Well, I rather say Yngwie was in Russia with me because I was hired for that first. I played for the Prime Minister. He was a last minute add because they realized I was not going to play any Malmsteen songs. I was gonna play Purple, Rainbow, and solo and that was it. They absolutely love that album with Malmsteen and so do I. I think it’s one of the strongest albums I’ve ever done and I know it’s the best album that he’s ever done. When we sat down together, everything was really cool. There were no arguments; there was no need to bury the hatchet of any kind. I said “you’re going to play first” which his manager/wife had a hissy fit, “and after I finish my set, rather than doing encores, you’ll just come up for the encores and we’ll just stay on stage and satisfy the Prime Minister’s and his guest’s wants with the Malmsteen/Turner connection.” So we got up there and did everything from “Voodoo Chile” to “Dreaming” to “Déjà Vu;” “Riot In The Dungeons,” I could go on and on. Ultimately, is there anything that’s going to come out of it? I don’t know. I said “give me a ring sometime, maybe we can get together.” He said “yeah, that sounds good” but his wife was sitting there with like the devious eyes and I’m just like “he’s never gonna call me. She not going to allow that.”
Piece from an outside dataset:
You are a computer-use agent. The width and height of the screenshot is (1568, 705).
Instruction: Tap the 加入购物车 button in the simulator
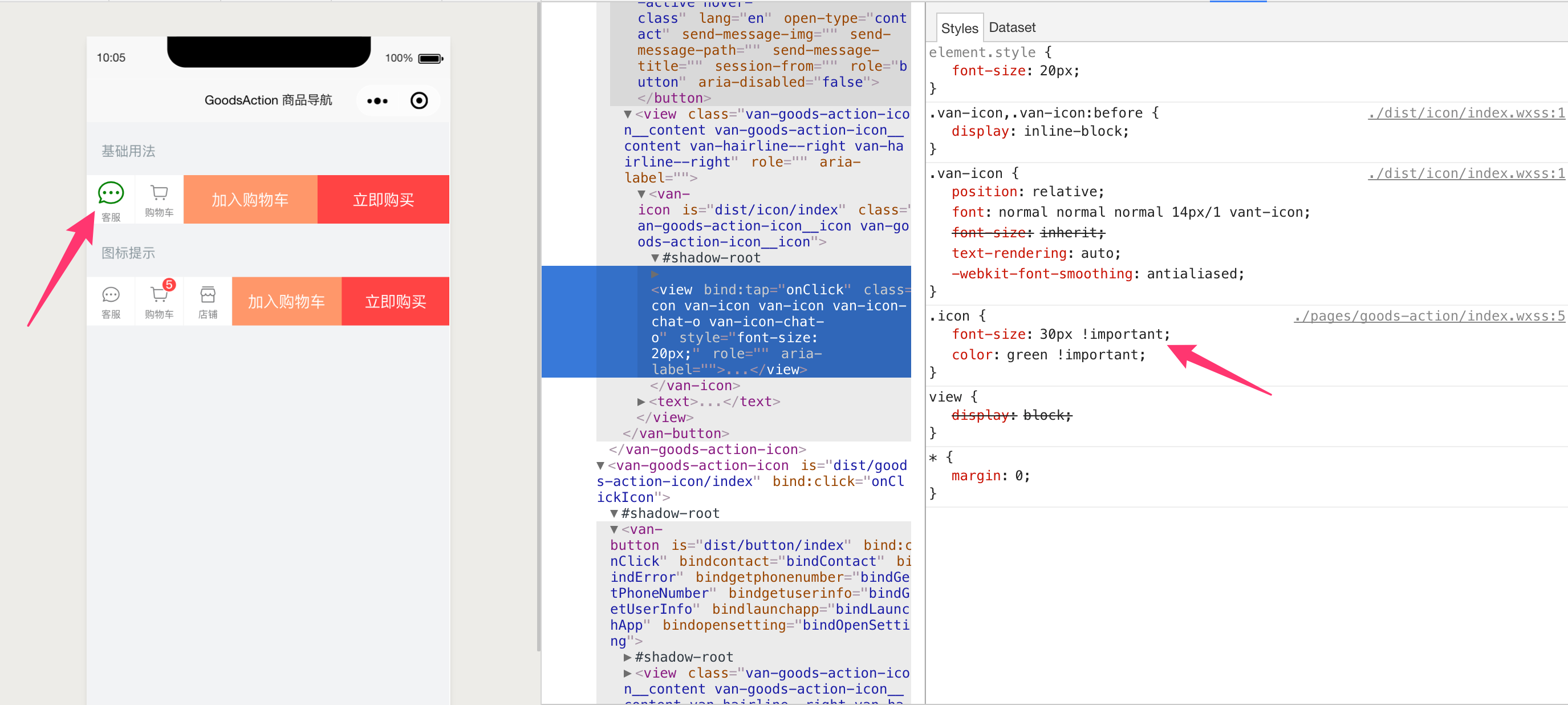coord(250,199)
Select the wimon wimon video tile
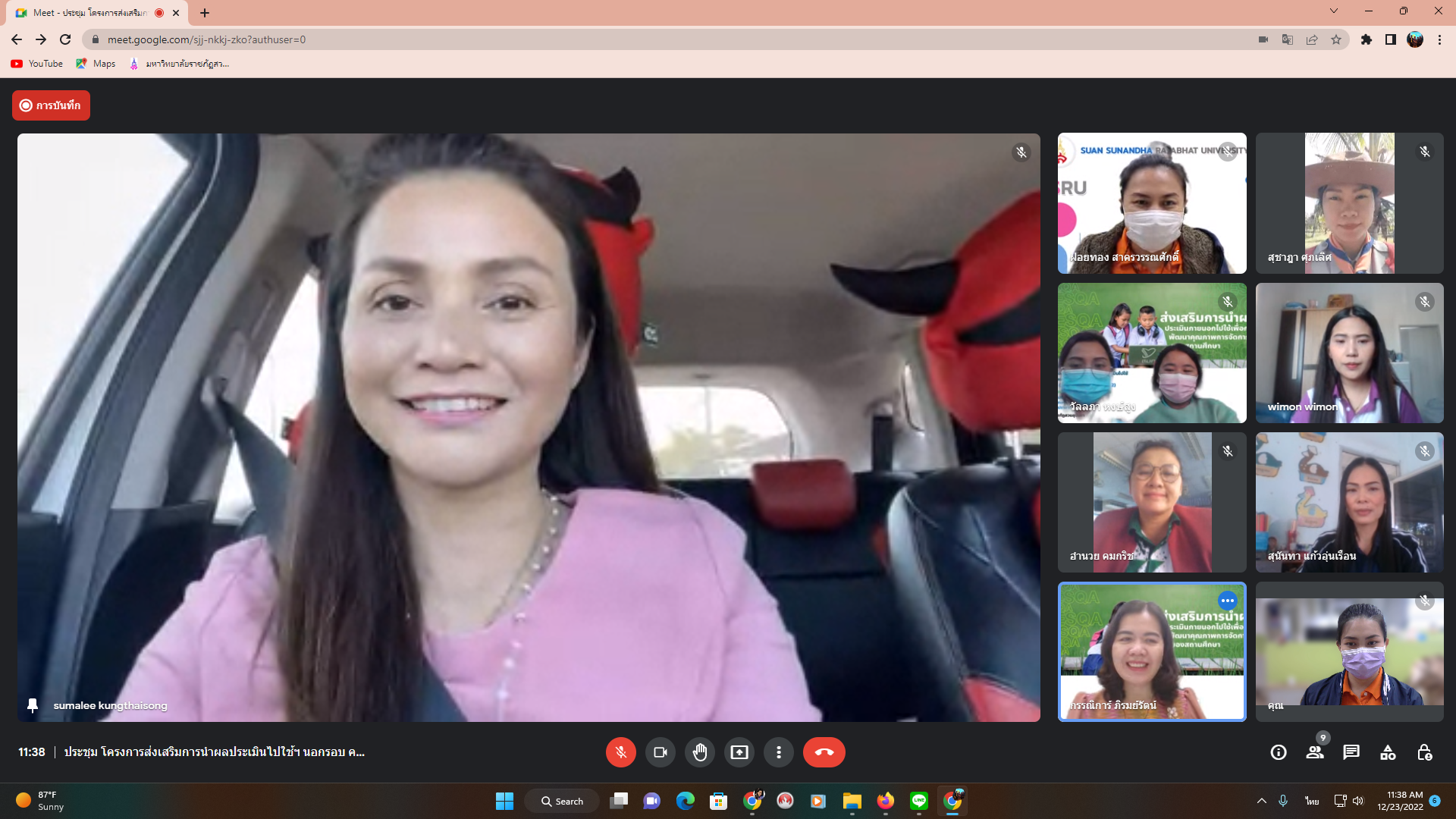This screenshot has height=819, width=1456. click(1349, 353)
MSJ: Who haven’t you collaborated with that you would like to?
Well, you know, Paul Rogers had taken 2 of my songs a while ago and demoed them up. I think they’re perfect for him because I wrote them exactly for him; kind of bluesy rock. Our friendship has just been growing so I would really like to sit down and write a couple of songs with Paul one day.
MSJ: What was the last concert you attended as a fan?
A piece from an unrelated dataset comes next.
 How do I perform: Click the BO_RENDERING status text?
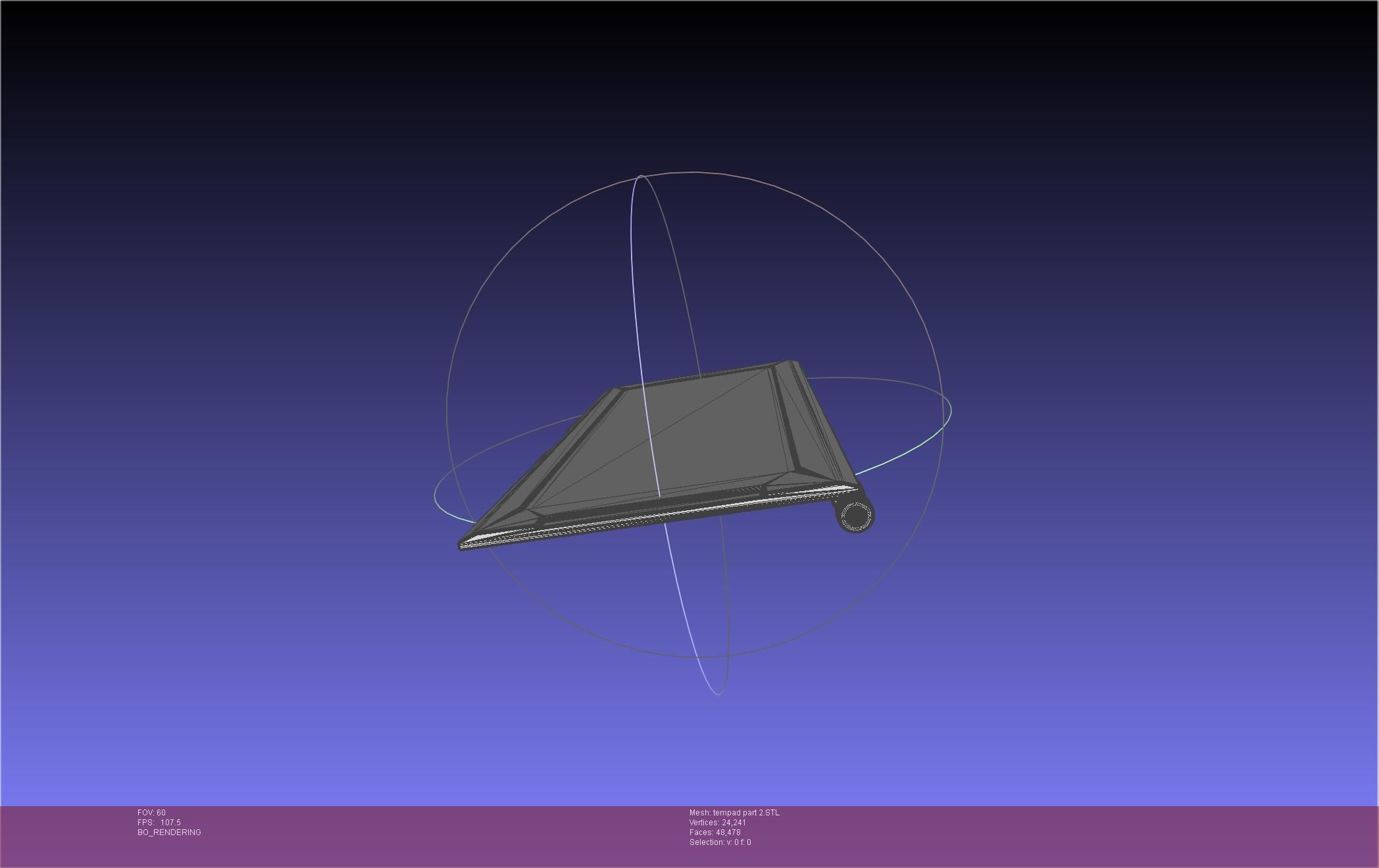[169, 832]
I guess it must have been Queen with Paul Rogers. It was at the Continental Arena in New Jersey. I brought my wife and daughter and had a great time; went backstage and saw everybody and it was just great. I thought they did a great job.
MSJ: You sell signed CDs on your website which I see a lot more people doing. Who’s idea was that?
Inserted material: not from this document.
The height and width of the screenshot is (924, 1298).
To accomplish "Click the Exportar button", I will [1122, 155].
Not mine. Actually, it’s my wife’s business. She operates, runs, buys product, and works with the webmaster to get the adverts up there. All I really do is comply by signing CDs and personalizing CDs because sometimes people just buy the CD, sometimes they buy it with an autograph, and sometimes they buy it with a personalized autograph. She deals with all of it. She’s had so much success with it.
MSJ: What is your favorite Spinal Tap moment from your career?
I suppose, I told this story before. When I first started with Rainbow, we were doing some warm-up gigs and we happen to be in Colmar, France. It’s an outdoor shed and 15-20,000 people [are] there. I was doing the bit in the middle of “Long Live Rock ‘N’ Roll” where it kind of breaks down. I got the people singing and I’m kind of parading on the stage, getting people singing; getting people on the left, getting people on the right. All of sudden I start getting hit with food. I got hit with like bologna, cheese, pretzels, and tomatoes. I was getting pissed off so I’m thinking “these son of a bitches, what the hell is this?” I got pelted with a bunch of stuff and that was it. I throw the mike down and I was really pissed off and as I’m walking off the stage, I look to my left and in the pit, there is Ritchie, Bobby Rondinelli, and Roger [Glover]. They went back and got the deli trays from hospitality and started chucking it at me. I was so new to the band. They were laughing their asses of.